Volume of Revolution Discussion (iv)

In this discussion, we are tasked with finding the rate of change of the volume function. By volume function, we refer for now to a function that maps a value on the positive x axis to the volume of the solid formed when the function is rotated 360° around the x axis, between x=0 and our chosen point.

With this function, the volume of the cylinder below, from x=0 to x=10 is V(10).

V(10)= \pi \times 3^2 \times 10 = 90\pi.

Also, the volume from x=0 to x=4 would be V(4).

V(4)=\pi \times 3^2 \times 4 = 36\pi.

Therefore the volume from x=4 to x=10 is simply V(10)-V(4)
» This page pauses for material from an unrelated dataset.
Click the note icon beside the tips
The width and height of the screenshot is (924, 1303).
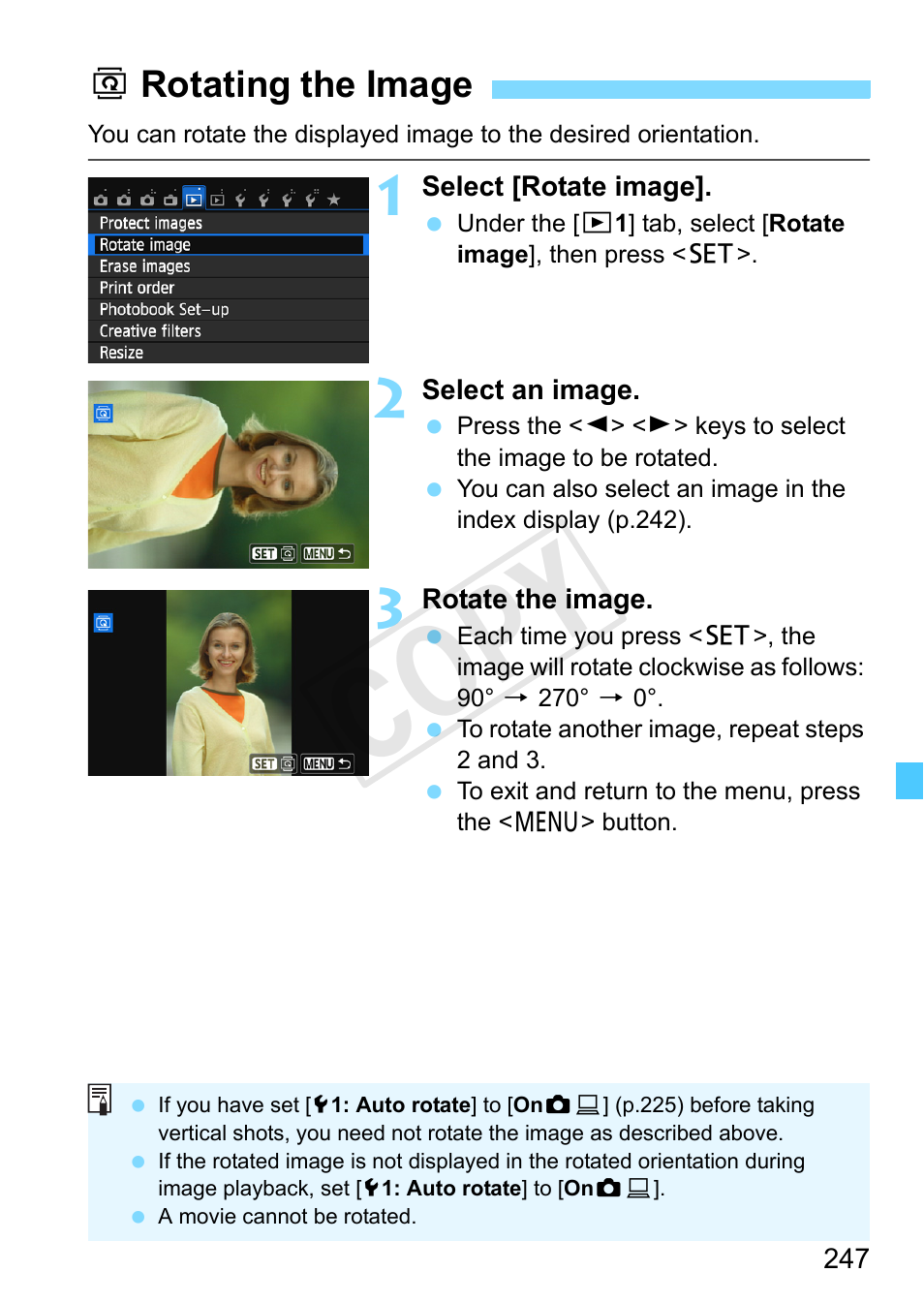click(x=100, y=1099)
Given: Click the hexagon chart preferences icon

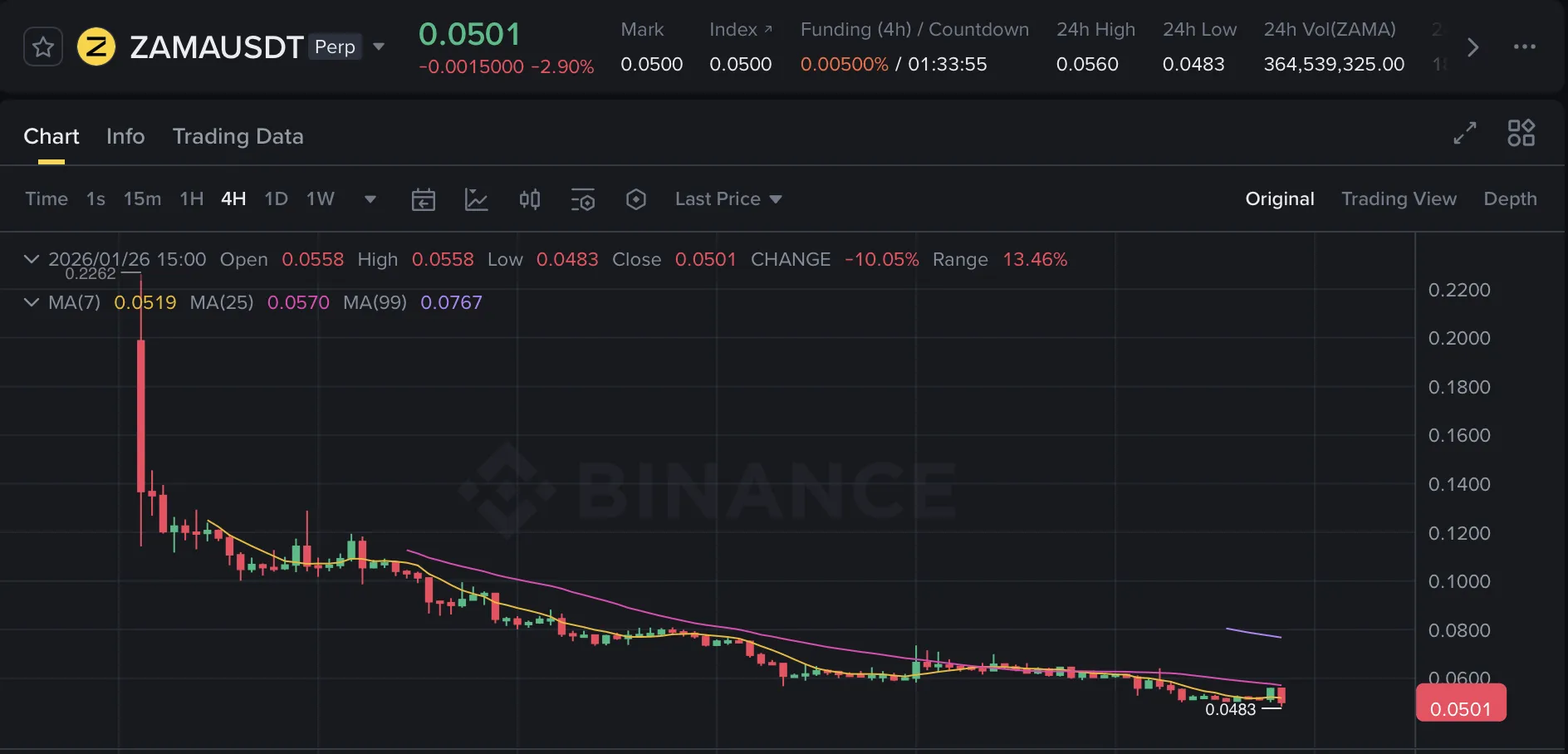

The volume of the cylinder in figure 1 is therefore 90 \pi - 36\pi = 54 \pi.

Figure 1.

Now let’s look at a more complicated curve. We are going to examine the section of the curve between x=3 and x=3.25. Following the argument above, the volume of that brown solid is V(3.25)-V(3).

Figure 2.

 

Let’s extract that rotated portion of the curve to see it more closely (Figure 3). We see that the function that forms it is increasing between x=3 and x=3.25.

 

Figure 3.

In Figure 4, we draw a cylinder that is smaller in volume that the actual solid we are studying. It is drawn with a radius that is the minimum value of f(x) between x=3 and x=3.25, that is, f(3). The length of the cylinder is 0.25. Using the familiar volume of cylinder formula, the volume of that cylinder is \pi \times (f(3))^2 \times 0.25.

Figure 4.

 

Now on figure 5 we see that a larger cylinder has been formed using the maximum value of f(x) on the interval, which is f(3.25). The volume of this cylinder is \pi \times (f(3.25))^2 \times 0.25.

Figure 5.

 

The volume of the brown solid we are attempting to calculate lies between the volume of those two cylinders. We can write:

    \[\pi \times (f(3))^2 \times 0.25\leq V(3.25)-V(3) \leq \pi \times (f(3.25))^2 \times 0.25\]

Let’s generalise to two points reasonably close to each other. In place of 3 lets use x and in place of 3.25 let’s use x+h – for now let’s suppose that h is positive. Let’s for the sake of argument suppose that our curve is increasing, therefore f(x) is the minimum value of f on this interval and f(x+h) is the maximum value of f on the interval.

Now, the volume of the brown solid can be written more generally as:

    \[\pi  (f(x))^2  h\leq V(x+h)-V(x) \leq \pi  (f(x+h))^2  h\]

Now our formula is beginning to look familiar. Let’s divide this whole expression by the positive number h.

    \[\pi  (f(x))^2 \leq \frac{V(x+h)-V(x)}{h} \leq \pi  (f(x+h))^2 \]

Finally, let’s take the limit of each part of the expression as h tends to zero.

Left hand side:

    \[\lim_{h \rightarrow 0} \pi  (f(x))^2=\pi  (f(x))^2\]

Right hand side:

    \[\lim_{h \rightarrow 0} \pi  (f(x+h))^2=\pi  (f(x))^2\]

Now it’s interesting, as the left and the right hand side of our inequality

    \[\pi  (f(x))^2 \leq \frac{V(x+h)-V(x)}{h} \leq \pi  (f(x+h))^2 \]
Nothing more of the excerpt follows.